Mansur Yavaş'ın sözlerine Melih Gökçek'ten yanıt! 'Külliyen yalan'

Mansur Yavaş'ın "Melih Gökçek ifadeye bile çağrılmadı" sözlerine Melih Gökçek'ten yanıt geldi. Melih Gökçek, "Yalancı ve iftiracı olduğunu kabul edecek misin?" dedi.

Mansur Yavaş'ın sözlerine Melih Gökçek'ten yanıt! 'Külliyen yalan'
Mansur Yavaş'ın sözlerine Melih Gökçek'ten yanıt! 'Külliyen yalan'
Mansur Yavaş'ın 'Melih Gökçek ifadeye bile çağrılmadı' sözlerine Melih Gökçek'ten yanıt geldi. Melih Gökçek, 'Yalancı ve iftiracı olduğunu kabul edecek misin?' dedi.

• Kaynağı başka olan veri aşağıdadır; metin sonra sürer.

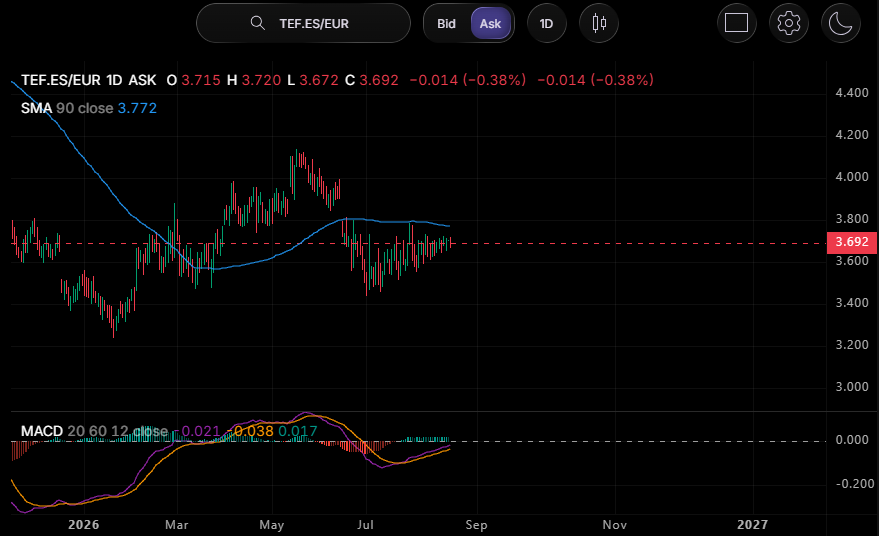
Task: Click the Sep label on time axis
Action: 476,525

Gökçek, 'Mansur Yavaş, ağzına iki tane lafı yapıştırdı, bir türlü ayırmak bilmiyor. ‘Melih Gökçek hakkında, 100 tane soruşturma açtım. Hiçbiri hakkında ifade vermedi, savcılığa gitmedi.' Peşinen söyleyeyim külliyen yalan. Şimdi işin esasını anlatayım. Benim hakkımda 100 tane değil, 21 tane soruşturma açıldı. İçişleri Bakanlığı'nda ve savcılıklarda... Hepsinden ama istisnasız hepsinden takipsizlik aldım. Mansur Yavaş istisnasız hepsine, danıştaya veya bir üst mahkemeye itiraz etti. İçişleri'nden gelen kararlara danıştaya, savcılıktan gelen kararlara bir üst mahkemeye itiraz etti. Onların da hepsinden takipsizlik aldım. Yani şu kadarını söyleyeyim. Ben aklandım, hesabımı verdim. Gittim, anlattım, ifadelerimi verdim.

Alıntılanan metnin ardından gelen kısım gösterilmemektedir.